--- Exercise instructions ---
Look through the data below and show every line that includes "Screenshot".

(Data provided begins)

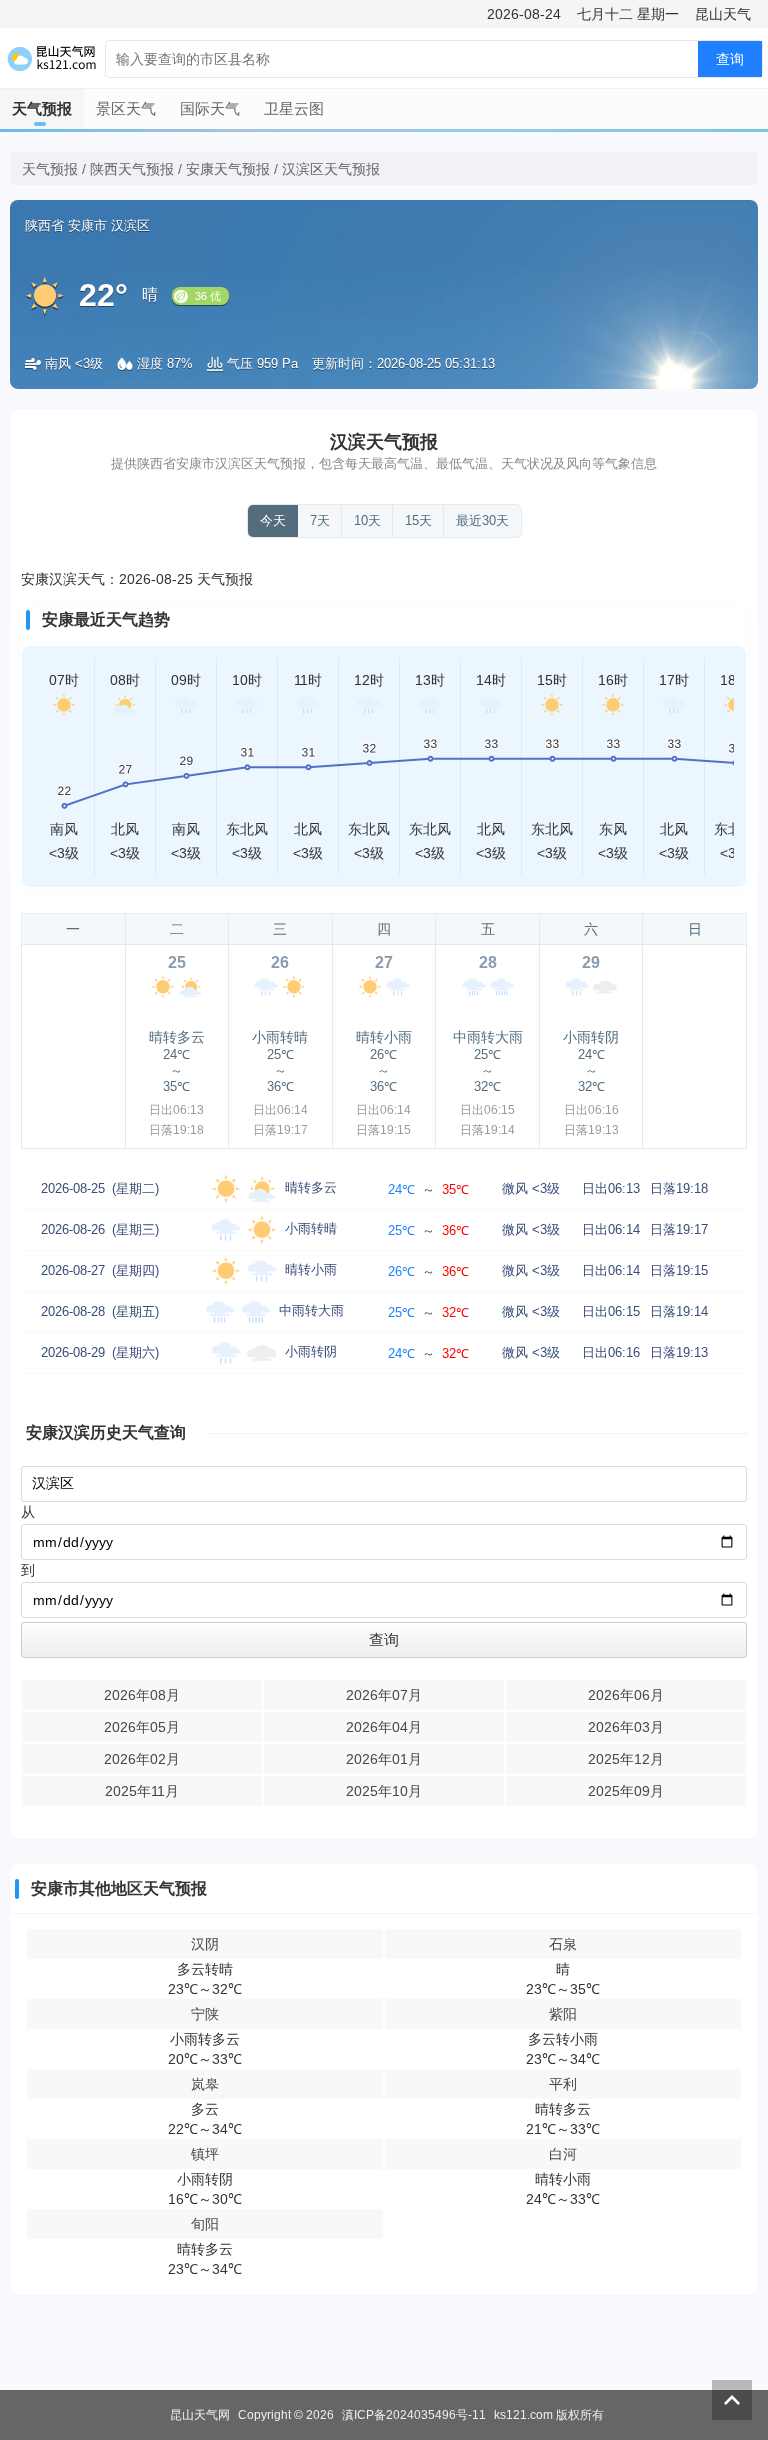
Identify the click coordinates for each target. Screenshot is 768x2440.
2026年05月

(Data provided ends)
(Data provided begins)

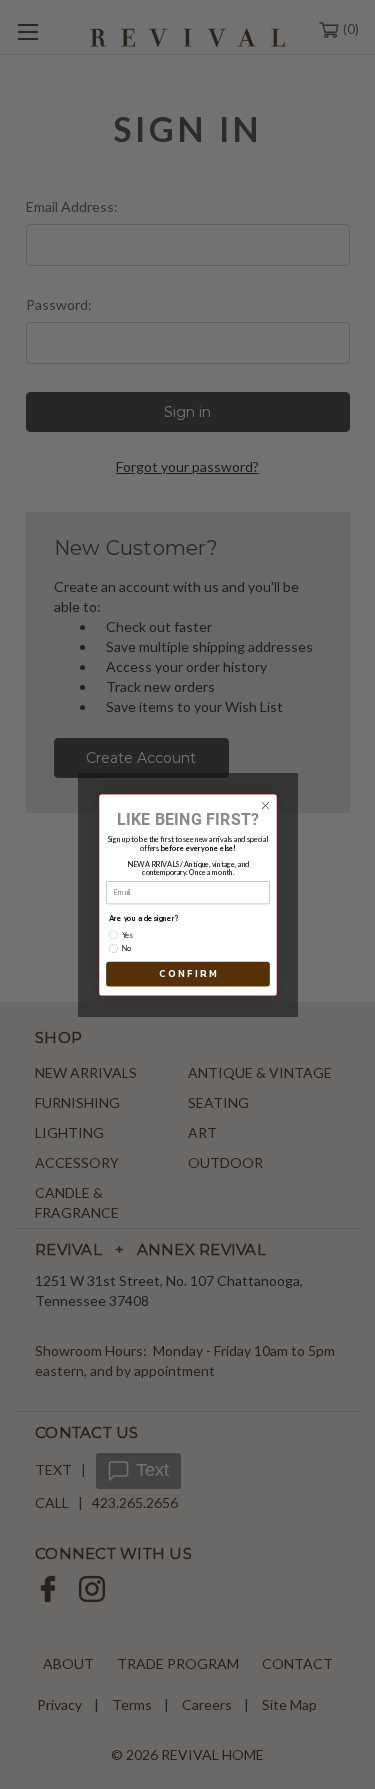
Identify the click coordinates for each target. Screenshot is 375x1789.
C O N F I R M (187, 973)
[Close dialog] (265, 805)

(Data provided ends)

--- Answer space ---
Identify the click coordinates for each target. Screenshot is 768x2440.
Identify the click coordinates for each target. Screenshot is 375x1789.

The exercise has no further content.